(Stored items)
►

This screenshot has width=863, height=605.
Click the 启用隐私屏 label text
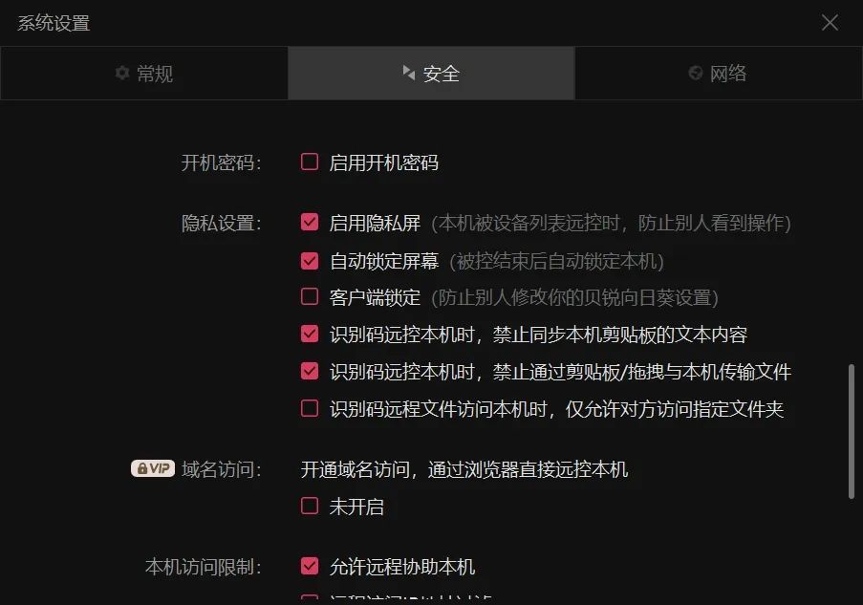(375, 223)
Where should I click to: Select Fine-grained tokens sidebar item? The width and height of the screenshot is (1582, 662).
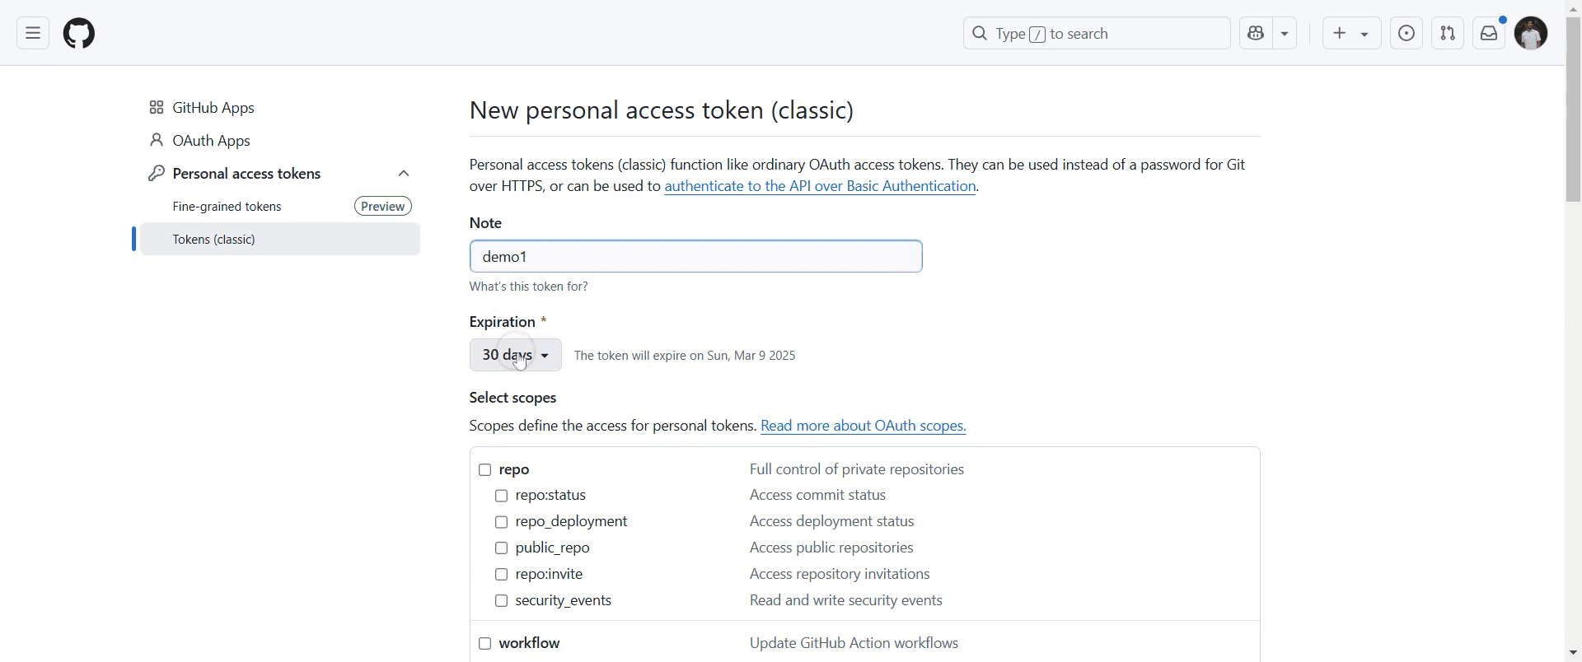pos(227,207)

◄
►

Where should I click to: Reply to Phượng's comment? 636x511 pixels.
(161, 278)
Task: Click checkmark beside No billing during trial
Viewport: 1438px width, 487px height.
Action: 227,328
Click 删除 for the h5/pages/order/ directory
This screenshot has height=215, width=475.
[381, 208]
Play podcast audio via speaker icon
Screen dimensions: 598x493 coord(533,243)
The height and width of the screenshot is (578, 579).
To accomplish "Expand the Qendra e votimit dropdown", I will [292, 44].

◄

== TASK BRIEF ==
Of the entries above, transcribe exactly those lines that fall between the line containing "Task: Click checkmark" and the line containing "The height and", together with those two lines.

== SOLVED EXERCISE ==
Task: Click checkmark beside No billing during trial
Viewport: 1438px width, 487px height.
Action: 227,328
Click 删除 for the h5/pages/order/ directory
This screenshot has height=215, width=475.
[381, 208]
Play podcast audio via speaker icon
Screen dimensions: 598x493 coord(533,243)
The height and width of the screenshot is (578, 579).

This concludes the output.